A visual discussion starter for you:
These three pots of sandwich filling cost £1 each. The flavours are egg mayo, chicken & bacon and cheese & onion.
How much would the 182g chicken filling cost if it weighed the same as the others?
The large pots contain 5 servings and the small pot contains 3 servings – are they the same size serving?
If you zoom in on the picture you could generate your own questions based on the nutritional information eg calories per serving.
You could extend this to the snacks in students’ bags. Are they as healthy as they think?

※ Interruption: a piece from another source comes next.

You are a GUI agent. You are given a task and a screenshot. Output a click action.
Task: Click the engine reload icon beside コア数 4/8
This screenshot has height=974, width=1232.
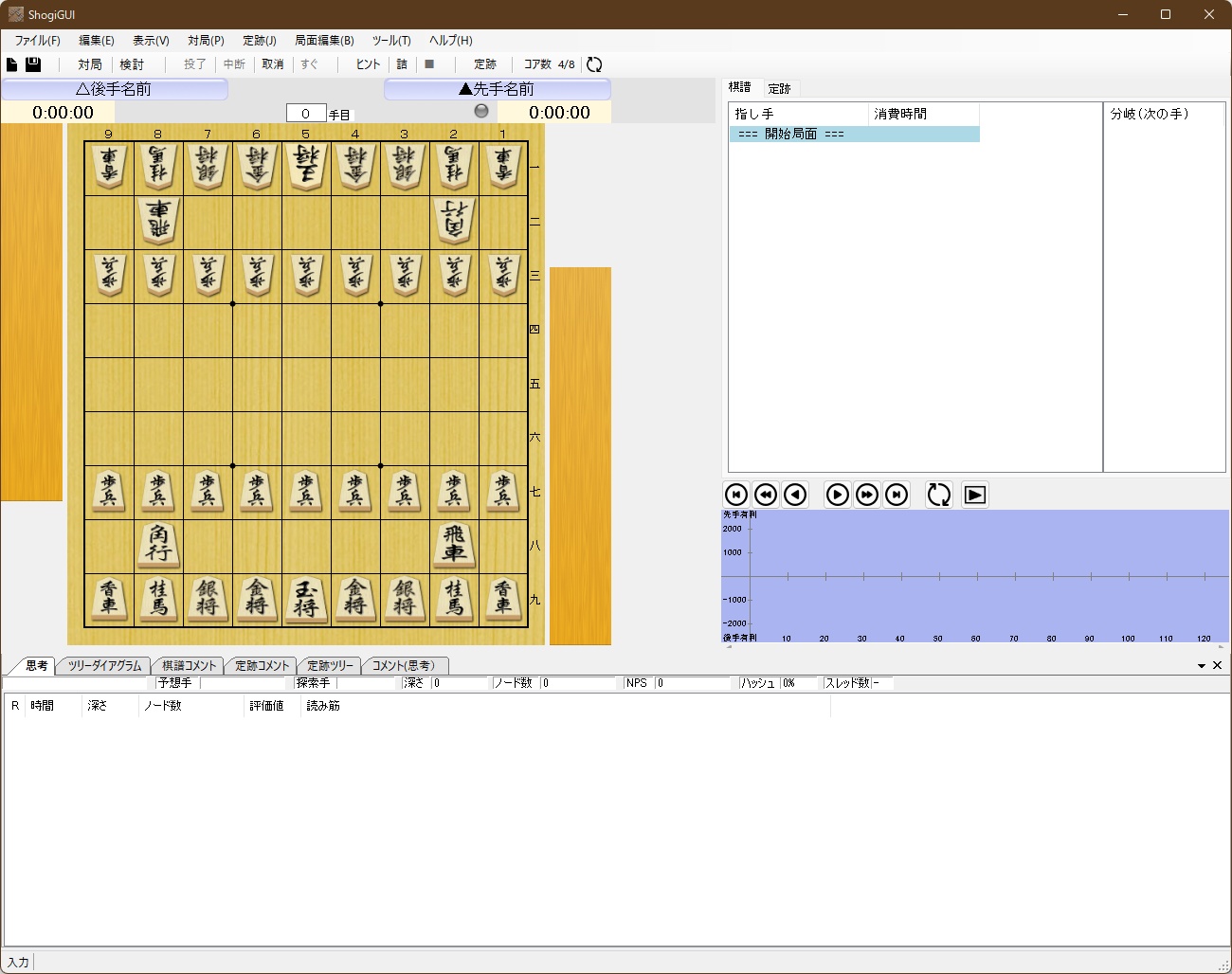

A nice easy question to start the term with:
You go to the supermarket to buy your favourite shower gel (or other product). It usually costs £2.99. You have three £1 coins ready, when you notice the price has temporarily been reduced to £1.
What is the most money you can save?
Hint: Think of future gain
It’s not the obvious £1.99 saved – that is instant gratification.
It is actually better to buy 3 bottles:
Saving = Actual price x 3 – Reduced price x 3
Saving = £2.99 x 3 – £1 x 3 = £8.97 – £3 = £5.97
If you spent the whole £3 (which is one bottle plus one pence), you get a long term saving which is worth far more, for just 1p more.
Teaching the concept of delayed benefit is rather useful, especially if you are trying to encourage open investigations or looking at time spent on personal revision.